Thank you for this explanation, perhaps I may need to switch to another more suitable RAID mode or just to simply run 4 nodes, each using 1 of the 4 HDDs - hopefully, for this I can only use 4 identities and still the same network for all 4.

@baker

Yes, I remember that I ran an upgrade - damn, otherwise the Docker application on my Windows curruntly has WSL2 enabled, and I use Ubuntu 20.X as my distro.

Can you tell me a bit more about this “Storagenode GUI for Windows” or any guide for it?

Thanks guys!

baker · March 10, 2022, 2:54pm

Of course. The documentation can be found here:

If you do decide to migrate, note that the docker/linux versions require the path to include the folder called storage whereas the GUI on a new install does not, so getting paths correct is important. There is a guide for this here:

SGC · March 10, 2022, 8:37pm

in the sense of io, all raids basically act the same, the data is striped across all drives of the raid, and thus each disk will perform 1 io or multiple for each raid data stripe written or read.
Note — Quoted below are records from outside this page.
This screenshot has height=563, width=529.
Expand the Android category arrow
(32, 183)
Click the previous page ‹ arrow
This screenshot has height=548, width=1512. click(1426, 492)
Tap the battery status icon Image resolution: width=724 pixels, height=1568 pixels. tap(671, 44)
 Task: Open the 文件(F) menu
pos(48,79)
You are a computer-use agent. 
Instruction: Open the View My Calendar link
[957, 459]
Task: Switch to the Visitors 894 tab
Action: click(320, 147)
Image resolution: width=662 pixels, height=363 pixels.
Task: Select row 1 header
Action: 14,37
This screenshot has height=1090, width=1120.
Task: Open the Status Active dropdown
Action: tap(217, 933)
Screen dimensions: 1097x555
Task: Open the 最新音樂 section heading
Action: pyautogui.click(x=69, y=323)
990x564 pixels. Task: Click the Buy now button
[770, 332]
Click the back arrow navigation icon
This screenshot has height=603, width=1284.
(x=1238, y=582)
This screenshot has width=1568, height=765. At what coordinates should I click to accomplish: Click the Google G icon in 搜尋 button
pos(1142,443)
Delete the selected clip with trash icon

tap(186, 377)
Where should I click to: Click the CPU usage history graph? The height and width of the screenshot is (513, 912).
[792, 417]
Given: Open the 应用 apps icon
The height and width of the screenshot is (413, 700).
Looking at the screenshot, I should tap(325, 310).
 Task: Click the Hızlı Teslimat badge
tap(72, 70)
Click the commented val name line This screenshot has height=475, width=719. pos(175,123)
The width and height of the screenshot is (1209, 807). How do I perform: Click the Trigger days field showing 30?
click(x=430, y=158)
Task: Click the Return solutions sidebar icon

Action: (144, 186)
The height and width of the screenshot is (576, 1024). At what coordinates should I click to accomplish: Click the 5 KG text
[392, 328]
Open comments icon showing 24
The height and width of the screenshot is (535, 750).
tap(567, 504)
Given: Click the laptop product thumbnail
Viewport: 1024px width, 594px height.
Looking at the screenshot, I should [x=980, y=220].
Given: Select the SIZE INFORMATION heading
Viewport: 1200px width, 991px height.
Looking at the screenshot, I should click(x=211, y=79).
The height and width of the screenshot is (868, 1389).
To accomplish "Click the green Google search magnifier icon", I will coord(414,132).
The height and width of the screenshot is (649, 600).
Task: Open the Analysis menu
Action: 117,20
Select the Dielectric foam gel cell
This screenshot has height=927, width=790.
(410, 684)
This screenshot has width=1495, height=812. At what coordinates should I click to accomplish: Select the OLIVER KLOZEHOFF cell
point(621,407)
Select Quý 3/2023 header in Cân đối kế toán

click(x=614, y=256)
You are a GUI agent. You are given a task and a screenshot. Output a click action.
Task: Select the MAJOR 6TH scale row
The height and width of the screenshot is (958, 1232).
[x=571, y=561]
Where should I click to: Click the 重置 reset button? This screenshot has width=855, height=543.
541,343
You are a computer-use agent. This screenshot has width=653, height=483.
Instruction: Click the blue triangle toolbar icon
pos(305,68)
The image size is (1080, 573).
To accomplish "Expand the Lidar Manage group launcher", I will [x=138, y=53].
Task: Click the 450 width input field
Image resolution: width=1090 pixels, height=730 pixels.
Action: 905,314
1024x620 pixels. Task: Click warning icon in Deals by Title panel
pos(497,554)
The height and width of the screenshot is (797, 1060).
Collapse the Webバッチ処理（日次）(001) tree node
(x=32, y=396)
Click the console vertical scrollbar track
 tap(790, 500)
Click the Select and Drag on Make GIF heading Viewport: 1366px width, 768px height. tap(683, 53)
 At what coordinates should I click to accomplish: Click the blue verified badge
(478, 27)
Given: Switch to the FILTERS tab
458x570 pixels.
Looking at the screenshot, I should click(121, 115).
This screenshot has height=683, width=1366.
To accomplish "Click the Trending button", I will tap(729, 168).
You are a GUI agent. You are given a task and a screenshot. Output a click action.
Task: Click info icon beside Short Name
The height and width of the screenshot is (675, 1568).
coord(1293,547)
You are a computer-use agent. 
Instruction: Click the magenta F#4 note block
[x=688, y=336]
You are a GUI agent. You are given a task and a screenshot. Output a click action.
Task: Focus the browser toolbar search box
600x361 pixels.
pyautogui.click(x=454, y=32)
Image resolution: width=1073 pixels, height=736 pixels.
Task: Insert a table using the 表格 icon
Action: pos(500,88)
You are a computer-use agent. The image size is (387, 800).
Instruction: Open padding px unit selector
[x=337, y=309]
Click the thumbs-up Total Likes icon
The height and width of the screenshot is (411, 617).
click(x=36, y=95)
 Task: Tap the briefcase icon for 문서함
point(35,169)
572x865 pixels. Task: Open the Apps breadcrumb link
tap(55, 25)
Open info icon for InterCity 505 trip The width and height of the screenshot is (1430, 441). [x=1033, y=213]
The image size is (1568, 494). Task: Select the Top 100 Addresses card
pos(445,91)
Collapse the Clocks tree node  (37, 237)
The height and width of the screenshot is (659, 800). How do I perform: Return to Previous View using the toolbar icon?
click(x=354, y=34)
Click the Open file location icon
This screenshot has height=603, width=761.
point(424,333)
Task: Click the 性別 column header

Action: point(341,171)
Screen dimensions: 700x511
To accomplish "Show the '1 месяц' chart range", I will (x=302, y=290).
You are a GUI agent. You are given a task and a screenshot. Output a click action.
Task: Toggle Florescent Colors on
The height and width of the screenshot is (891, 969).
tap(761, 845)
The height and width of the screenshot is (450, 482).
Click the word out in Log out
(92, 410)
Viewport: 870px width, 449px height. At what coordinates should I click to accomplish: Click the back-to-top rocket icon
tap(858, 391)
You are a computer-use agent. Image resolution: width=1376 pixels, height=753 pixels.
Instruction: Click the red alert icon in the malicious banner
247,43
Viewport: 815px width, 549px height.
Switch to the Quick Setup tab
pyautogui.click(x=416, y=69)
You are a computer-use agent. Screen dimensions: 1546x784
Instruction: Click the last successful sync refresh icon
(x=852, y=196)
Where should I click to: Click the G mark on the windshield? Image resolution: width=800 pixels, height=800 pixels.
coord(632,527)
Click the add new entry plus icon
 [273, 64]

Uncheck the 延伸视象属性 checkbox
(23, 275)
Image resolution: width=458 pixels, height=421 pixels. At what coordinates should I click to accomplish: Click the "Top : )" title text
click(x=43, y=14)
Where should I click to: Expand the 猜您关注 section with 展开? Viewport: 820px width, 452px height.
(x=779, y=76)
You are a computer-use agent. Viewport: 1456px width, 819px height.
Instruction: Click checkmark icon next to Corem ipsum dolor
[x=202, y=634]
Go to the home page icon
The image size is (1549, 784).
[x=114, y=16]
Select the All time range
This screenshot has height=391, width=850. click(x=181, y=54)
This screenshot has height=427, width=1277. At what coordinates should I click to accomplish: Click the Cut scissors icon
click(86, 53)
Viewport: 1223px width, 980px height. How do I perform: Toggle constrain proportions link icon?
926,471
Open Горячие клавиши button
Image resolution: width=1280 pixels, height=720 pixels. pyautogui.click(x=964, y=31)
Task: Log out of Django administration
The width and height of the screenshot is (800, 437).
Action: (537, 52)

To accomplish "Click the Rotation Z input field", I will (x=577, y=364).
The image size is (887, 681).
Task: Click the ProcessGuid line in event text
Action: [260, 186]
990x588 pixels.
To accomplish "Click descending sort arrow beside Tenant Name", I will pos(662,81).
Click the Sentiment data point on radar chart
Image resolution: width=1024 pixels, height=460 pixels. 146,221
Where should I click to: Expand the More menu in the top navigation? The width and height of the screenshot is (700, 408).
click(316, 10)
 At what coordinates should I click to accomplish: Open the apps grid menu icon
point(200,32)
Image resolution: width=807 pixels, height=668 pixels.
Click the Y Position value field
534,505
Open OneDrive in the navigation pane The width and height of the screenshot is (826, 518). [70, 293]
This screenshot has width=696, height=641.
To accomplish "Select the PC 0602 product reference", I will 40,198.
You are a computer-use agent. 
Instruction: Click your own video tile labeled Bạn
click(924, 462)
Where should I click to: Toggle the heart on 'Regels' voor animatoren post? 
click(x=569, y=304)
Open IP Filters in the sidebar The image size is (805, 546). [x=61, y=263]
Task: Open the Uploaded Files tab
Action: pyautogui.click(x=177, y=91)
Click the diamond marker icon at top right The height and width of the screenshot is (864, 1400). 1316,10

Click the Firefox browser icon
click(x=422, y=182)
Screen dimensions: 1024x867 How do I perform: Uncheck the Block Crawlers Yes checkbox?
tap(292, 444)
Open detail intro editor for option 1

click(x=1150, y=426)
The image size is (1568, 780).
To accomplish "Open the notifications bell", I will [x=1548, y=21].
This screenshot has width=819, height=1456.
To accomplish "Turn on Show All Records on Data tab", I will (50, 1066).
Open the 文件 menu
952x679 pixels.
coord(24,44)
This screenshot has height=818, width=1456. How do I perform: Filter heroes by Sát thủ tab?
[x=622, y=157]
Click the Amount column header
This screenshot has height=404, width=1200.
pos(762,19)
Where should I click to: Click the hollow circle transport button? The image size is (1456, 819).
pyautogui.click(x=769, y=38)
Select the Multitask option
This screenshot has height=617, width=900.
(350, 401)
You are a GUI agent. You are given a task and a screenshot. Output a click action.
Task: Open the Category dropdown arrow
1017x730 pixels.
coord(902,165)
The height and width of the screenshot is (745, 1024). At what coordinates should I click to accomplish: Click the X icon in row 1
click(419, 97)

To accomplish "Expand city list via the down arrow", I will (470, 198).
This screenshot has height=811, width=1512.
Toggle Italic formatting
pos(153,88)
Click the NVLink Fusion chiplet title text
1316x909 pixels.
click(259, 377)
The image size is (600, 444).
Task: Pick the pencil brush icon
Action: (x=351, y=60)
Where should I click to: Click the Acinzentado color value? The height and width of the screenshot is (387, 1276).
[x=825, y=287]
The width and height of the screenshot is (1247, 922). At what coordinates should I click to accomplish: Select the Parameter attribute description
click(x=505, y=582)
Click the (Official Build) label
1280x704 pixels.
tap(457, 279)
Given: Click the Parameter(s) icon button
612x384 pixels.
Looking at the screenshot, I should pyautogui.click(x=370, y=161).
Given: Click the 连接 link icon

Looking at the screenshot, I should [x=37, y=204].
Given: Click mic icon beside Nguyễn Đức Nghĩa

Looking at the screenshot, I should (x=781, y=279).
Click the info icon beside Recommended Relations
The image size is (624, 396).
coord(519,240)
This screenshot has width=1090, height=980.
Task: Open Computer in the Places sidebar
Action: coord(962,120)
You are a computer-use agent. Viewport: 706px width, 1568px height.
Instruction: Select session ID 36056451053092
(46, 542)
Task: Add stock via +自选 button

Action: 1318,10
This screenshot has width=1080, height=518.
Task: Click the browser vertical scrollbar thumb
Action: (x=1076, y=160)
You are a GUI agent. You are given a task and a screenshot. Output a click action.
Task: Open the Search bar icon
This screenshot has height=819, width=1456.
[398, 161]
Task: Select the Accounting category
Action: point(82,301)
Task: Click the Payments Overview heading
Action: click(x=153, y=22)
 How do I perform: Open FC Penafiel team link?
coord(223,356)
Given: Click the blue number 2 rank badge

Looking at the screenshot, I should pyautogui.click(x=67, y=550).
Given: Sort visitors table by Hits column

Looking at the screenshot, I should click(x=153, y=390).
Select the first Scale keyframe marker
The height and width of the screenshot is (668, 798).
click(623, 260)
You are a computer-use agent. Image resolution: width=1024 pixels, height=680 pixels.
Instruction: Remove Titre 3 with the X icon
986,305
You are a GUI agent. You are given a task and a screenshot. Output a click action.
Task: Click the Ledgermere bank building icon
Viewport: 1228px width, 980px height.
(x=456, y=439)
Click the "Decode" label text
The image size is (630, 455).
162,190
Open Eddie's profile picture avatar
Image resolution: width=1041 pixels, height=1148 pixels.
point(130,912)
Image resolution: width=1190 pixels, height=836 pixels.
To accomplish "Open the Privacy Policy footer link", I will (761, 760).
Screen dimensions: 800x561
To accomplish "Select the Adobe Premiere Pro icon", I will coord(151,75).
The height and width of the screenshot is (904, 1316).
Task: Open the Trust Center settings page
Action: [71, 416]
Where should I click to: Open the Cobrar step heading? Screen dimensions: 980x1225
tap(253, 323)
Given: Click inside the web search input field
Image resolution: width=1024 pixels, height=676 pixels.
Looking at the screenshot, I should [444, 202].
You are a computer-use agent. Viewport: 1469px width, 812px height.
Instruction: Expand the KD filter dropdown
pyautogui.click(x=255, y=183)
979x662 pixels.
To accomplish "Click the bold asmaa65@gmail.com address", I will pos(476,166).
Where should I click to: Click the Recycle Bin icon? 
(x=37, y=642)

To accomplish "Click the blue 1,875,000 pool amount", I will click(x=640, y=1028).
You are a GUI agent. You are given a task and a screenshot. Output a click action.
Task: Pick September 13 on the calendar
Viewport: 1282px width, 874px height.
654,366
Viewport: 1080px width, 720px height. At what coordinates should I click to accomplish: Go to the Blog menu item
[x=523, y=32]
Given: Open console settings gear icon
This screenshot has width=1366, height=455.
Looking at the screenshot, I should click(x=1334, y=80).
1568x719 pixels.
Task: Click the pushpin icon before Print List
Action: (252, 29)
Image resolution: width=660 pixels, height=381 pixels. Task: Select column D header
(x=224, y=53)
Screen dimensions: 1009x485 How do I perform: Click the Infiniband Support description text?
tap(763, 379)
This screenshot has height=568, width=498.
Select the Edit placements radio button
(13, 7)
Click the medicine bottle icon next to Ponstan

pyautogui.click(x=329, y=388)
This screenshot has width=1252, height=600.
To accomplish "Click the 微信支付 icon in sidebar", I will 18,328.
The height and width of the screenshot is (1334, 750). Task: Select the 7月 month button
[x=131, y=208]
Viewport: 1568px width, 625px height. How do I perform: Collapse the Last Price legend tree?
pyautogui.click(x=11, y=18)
the stripe size also plays a role, which is why i said multiple io for each stripe.
lets use your disks as an example… a sector on most hdd’s today is 4k, it required 1 io to write a sector.
so a stripe size of lets say 64k would mean it would write 16k for each of your 4 disks, giving the total of 64k for 1 write… ofc these 16k writes on each disk is then 4 io, but sequential io is pretty fast.

storagenodes does a lot of writes, so mitigating that helps a lot, so ram on your raid controller or a write cache will do wonders for performance.

splitting the disks up would be a much better approach, as you will get the full read write io from each disk, raid isn’t great for storagenodes.
especially if you don’t have a write cache.

what stripe size are you running?

basically raid makes hdd’s act as one… which comes with some disadvantages, especially on the io side of things.

TrickyZerg · March 19, 2022, 12:57pm

Heya, apologies for the delay.

@baker - I may consider setting up the node as such then and try using the GUI instead, I previously shut down my node, so I will just start a new and see what will be the results of that.

@SGC

Thank you for the information - I believe the stripe size 64 KB, following your suggestion on having the splitting of the disks, would there be an option of perhaps using another RAID mode or do you suggest to simply run nodes independently on separate disks.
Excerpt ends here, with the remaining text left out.